**SUPPLIED DATA**
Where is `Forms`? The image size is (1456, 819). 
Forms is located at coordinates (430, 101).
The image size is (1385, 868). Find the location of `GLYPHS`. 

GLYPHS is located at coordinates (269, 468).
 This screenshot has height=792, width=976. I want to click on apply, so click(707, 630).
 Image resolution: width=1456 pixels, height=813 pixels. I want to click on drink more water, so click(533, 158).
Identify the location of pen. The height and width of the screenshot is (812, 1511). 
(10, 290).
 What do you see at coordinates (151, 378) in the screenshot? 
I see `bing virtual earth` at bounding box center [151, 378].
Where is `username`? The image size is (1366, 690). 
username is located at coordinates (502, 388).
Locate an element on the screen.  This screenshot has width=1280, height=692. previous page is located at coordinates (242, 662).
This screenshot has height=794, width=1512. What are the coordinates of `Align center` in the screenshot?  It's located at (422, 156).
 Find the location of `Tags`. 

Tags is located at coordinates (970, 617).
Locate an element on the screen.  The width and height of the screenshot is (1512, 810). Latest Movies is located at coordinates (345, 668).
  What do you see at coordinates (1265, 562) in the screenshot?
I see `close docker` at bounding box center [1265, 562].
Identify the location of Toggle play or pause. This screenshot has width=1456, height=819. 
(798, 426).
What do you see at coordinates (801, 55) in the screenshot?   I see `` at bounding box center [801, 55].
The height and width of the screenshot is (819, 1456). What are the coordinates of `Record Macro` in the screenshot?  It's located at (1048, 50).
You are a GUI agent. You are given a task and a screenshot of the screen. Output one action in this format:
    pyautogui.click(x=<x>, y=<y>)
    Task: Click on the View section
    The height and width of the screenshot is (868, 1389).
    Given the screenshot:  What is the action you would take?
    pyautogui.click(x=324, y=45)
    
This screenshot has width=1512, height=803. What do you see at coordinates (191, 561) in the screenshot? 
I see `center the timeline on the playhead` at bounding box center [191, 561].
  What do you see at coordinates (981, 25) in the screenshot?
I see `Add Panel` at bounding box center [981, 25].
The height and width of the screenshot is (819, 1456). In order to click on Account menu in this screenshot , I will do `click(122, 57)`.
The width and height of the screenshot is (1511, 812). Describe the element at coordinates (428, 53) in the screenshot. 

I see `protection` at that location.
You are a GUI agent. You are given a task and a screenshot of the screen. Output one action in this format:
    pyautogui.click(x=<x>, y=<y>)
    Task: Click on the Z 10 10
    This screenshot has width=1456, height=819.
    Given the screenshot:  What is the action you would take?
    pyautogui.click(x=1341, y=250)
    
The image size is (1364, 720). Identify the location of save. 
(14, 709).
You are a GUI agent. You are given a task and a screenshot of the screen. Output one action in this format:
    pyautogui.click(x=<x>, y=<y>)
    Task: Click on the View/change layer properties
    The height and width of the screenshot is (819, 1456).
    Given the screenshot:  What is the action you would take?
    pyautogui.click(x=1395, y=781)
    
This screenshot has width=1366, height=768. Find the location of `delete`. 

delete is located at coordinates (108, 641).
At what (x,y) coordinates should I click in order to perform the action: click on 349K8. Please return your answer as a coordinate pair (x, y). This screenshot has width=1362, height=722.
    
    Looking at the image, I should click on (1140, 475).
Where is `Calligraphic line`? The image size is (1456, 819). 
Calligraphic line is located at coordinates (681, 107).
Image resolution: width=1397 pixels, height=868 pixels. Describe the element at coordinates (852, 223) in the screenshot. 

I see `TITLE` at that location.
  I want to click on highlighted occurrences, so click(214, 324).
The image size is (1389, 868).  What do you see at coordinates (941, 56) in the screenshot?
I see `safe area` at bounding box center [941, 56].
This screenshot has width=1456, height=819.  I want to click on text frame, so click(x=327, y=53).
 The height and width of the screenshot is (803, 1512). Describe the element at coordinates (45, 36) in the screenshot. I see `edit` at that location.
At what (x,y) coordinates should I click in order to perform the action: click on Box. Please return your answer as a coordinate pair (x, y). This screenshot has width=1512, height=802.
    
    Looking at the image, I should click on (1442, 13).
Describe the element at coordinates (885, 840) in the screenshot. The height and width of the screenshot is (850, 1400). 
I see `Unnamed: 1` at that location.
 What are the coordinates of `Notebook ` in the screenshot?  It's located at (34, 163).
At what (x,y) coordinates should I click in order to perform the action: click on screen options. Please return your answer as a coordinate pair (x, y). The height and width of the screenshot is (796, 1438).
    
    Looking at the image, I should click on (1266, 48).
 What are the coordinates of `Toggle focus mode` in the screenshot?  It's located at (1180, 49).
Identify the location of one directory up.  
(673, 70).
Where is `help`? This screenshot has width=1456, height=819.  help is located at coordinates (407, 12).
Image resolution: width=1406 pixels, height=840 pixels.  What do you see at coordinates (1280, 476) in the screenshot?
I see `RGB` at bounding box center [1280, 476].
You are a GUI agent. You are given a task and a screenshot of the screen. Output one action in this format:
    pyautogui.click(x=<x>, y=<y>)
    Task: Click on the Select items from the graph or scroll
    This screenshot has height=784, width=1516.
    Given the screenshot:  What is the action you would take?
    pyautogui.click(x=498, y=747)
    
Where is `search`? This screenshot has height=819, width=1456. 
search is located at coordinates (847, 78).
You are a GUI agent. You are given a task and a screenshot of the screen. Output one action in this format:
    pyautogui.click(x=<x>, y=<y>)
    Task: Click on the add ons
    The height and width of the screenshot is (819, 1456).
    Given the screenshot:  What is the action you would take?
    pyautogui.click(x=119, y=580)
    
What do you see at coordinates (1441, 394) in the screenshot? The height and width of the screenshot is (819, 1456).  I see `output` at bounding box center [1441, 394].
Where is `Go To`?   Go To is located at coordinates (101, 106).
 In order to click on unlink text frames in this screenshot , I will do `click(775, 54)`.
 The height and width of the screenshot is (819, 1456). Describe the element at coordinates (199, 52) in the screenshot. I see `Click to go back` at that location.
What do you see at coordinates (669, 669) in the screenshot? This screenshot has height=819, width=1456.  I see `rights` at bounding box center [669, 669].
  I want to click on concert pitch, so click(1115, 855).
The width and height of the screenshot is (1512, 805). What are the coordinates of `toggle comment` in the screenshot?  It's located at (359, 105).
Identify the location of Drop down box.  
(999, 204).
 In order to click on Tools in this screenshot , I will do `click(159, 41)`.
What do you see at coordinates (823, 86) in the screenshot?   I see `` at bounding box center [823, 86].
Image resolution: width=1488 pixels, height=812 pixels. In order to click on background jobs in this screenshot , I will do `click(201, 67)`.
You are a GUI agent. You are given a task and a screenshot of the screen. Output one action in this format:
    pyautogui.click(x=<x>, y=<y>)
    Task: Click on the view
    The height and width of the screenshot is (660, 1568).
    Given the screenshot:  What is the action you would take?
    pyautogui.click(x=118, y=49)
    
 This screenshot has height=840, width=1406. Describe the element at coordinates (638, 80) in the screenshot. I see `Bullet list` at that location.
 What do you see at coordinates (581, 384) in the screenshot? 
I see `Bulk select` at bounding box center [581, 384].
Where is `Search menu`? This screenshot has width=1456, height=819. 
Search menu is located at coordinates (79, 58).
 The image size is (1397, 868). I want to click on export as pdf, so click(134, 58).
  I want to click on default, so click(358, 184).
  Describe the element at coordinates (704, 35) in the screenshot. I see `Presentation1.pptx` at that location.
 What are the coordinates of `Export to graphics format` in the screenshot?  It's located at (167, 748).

**WHAT IS NEEDED**
Reproduce the whole listing above word for word, from its first line through its last.

**EXERCISE ANSWER**
Where is `Forms`? The image size is (1456, 819). 
Forms is located at coordinates (430, 101).
The image size is (1385, 868). Find the location of `GLYPHS`. 

GLYPHS is located at coordinates (269, 468).
 This screenshot has height=792, width=976. I want to click on apply, so click(707, 630).
 Image resolution: width=1456 pixels, height=813 pixels. I want to click on drink more water, so click(533, 158).
Identify the location of pen. The height and width of the screenshot is (812, 1511). 
(10, 290).
 What do you see at coordinates (151, 378) in the screenshot? 
I see `bing virtual earth` at bounding box center [151, 378].
Where is `username`? The image size is (1366, 690). 
username is located at coordinates (502, 388).
Locate an element on the screen.  This screenshot has width=1280, height=692. previous page is located at coordinates (242, 662).
This screenshot has height=794, width=1512. What are the coordinates of `Align center` in the screenshot?  It's located at (422, 156).
 Find the location of `Tags`. 

Tags is located at coordinates (970, 617).
Locate an element on the screen.  The width and height of the screenshot is (1512, 810). Latest Movies is located at coordinates (345, 668).
  What do you see at coordinates (1265, 562) in the screenshot?
I see `close docker` at bounding box center [1265, 562].
Identify the location of Toggle play or pause. This screenshot has width=1456, height=819. 
(798, 426).
What do you see at coordinates (801, 55) in the screenshot?   I see `` at bounding box center [801, 55].
The height and width of the screenshot is (819, 1456). What are the coordinates of `Record Macro` in the screenshot?  It's located at (1048, 50).
You are a GUI agent. You are given a task and a screenshot of the screen. Output one action in this format:
    pyautogui.click(x=<x>, y=<y>)
    Task: Click on the View section
    The height and width of the screenshot is (868, 1389).
    Given the screenshot:  What is the action you would take?
    pyautogui.click(x=324, y=45)
    
This screenshot has width=1512, height=803. What do you see at coordinates (191, 561) in the screenshot? 
I see `center the timeline on the playhead` at bounding box center [191, 561].
  What do you see at coordinates (981, 25) in the screenshot?
I see `Add Panel` at bounding box center [981, 25].
The height and width of the screenshot is (819, 1456). In order to click on Account menu in this screenshot , I will do `click(122, 57)`.
The width and height of the screenshot is (1511, 812). Describe the element at coordinates (428, 53) in the screenshot. 

I see `protection` at that location.
You are a GUI agent. You are given a task and a screenshot of the screen. Output one action in this format:
    pyautogui.click(x=<x>, y=<y>)
    Task: Click on the Z 10 10
    This screenshot has width=1456, height=819.
    Given the screenshot:  What is the action you would take?
    pyautogui.click(x=1341, y=250)
    
The image size is (1364, 720). Identify the location of save. 
(14, 709).
You are a GUI agent. You are given a task and a screenshot of the screen. Output one action in this format:
    pyautogui.click(x=<x>, y=<y>)
    Task: Click on the View/change layer properties
    The height and width of the screenshot is (819, 1456).
    Given the screenshot:  What is the action you would take?
    pyautogui.click(x=1395, y=781)
    
This screenshot has width=1366, height=768. Find the location of `delete`. 

delete is located at coordinates (108, 641).
At what (x,y) coordinates should I click in order to perform the action: click on 349K8. Please return your answer as a coordinate pair (x, y). This screenshot has width=1362, height=722.
    
    Looking at the image, I should click on (1140, 475).
Where is `Calligraphic line`? The image size is (1456, 819). 
Calligraphic line is located at coordinates (681, 107).
Image resolution: width=1397 pixels, height=868 pixels. Describe the element at coordinates (852, 223) in the screenshot. 

I see `TITLE` at that location.
  I want to click on highlighted occurrences, so click(214, 324).
The image size is (1389, 868).  What do you see at coordinates (941, 56) in the screenshot?
I see `safe area` at bounding box center [941, 56].
This screenshot has width=1456, height=819.  I want to click on text frame, so click(x=327, y=53).
 The height and width of the screenshot is (803, 1512). Describe the element at coordinates (45, 36) in the screenshot. I see `edit` at that location.
At what (x,y) coordinates should I click in order to perform the action: click on Box. Please return your answer as a coordinate pair (x, y). This screenshot has width=1512, height=802.
    
    Looking at the image, I should click on (1442, 13).
Describe the element at coordinates (885, 840) in the screenshot. The height and width of the screenshot is (850, 1400). 
I see `Unnamed: 1` at that location.
 What are the coordinates of `Notebook ` in the screenshot?  It's located at (34, 163).
At what (x,y) coordinates should I click in order to perform the action: click on screen options. Please return your answer as a coordinate pair (x, y). The height and width of the screenshot is (796, 1438).
    
    Looking at the image, I should click on (1266, 48).
 What are the coordinates of `Toggle focus mode` in the screenshot?  It's located at (1180, 49).
Identify the location of one directory up.  
(673, 70).
Where is `help`? This screenshot has width=1456, height=819.  help is located at coordinates (407, 12).
Image resolution: width=1406 pixels, height=840 pixels.  What do you see at coordinates (1280, 476) in the screenshot?
I see `RGB` at bounding box center [1280, 476].
You are a GUI agent. You are given a task and a screenshot of the screen. Output one action in this format:
    pyautogui.click(x=<x>, y=<y>)
    Task: Click on the Select items from the graph or scroll
    This screenshot has height=784, width=1516.
    Given the screenshot:  What is the action you would take?
    pyautogui.click(x=498, y=747)
    
Where is `search`? This screenshot has height=819, width=1456. 
search is located at coordinates (847, 78).
You are a GUI agent. You are given a task and a screenshot of the screen. Output one action in this format:
    pyautogui.click(x=<x>, y=<y>)
    Task: Click on the add ons
    The height and width of the screenshot is (819, 1456).
    Given the screenshot:  What is the action you would take?
    pyautogui.click(x=119, y=580)
    
What do you see at coordinates (1441, 394) in the screenshot? The height and width of the screenshot is (819, 1456).  I see `output` at bounding box center [1441, 394].
Where is `Go To`?   Go To is located at coordinates (101, 106).
 In order to click on unlink text frames in this screenshot , I will do `click(775, 54)`.
 The height and width of the screenshot is (819, 1456). Describe the element at coordinates (199, 52) in the screenshot. I see `Click to go back` at that location.
What do you see at coordinates (669, 669) in the screenshot? This screenshot has height=819, width=1456.  I see `rights` at bounding box center [669, 669].
  I want to click on concert pitch, so click(1115, 855).
The width and height of the screenshot is (1512, 805). What are the coordinates of `toggle comment` in the screenshot?  It's located at (359, 105).
Identify the location of Drop down box.  
(999, 204).
 In order to click on Tools in this screenshot , I will do `click(159, 41)`.
What do you see at coordinates (823, 86) in the screenshot?   I see `` at bounding box center [823, 86].
Image resolution: width=1488 pixels, height=812 pixels. In order to click on background jobs in this screenshot , I will do `click(201, 67)`.
You are a GUI agent. You are given a task and a screenshot of the screen. Output one action in this format:
    pyautogui.click(x=<x>, y=<y>)
    Task: Click on the view
    The height and width of the screenshot is (660, 1568).
    Given the screenshot:  What is the action you would take?
    pyautogui.click(x=118, y=49)
    
 This screenshot has height=840, width=1406. Describe the element at coordinates (638, 80) in the screenshot. I see `Bullet list` at that location.
 What do you see at coordinates (581, 384) in the screenshot? 
I see `Bulk select` at bounding box center [581, 384].
Where is `Search menu`? This screenshot has width=1456, height=819. 
Search menu is located at coordinates (79, 58).
 The image size is (1397, 868). I want to click on export as pdf, so click(134, 58).
  I want to click on default, so click(358, 184).
  Describe the element at coordinates (704, 35) in the screenshot. I see `Presentation1.pptx` at that location.
 What are the coordinates of `Export to graphics format` in the screenshot?  It's located at (167, 748).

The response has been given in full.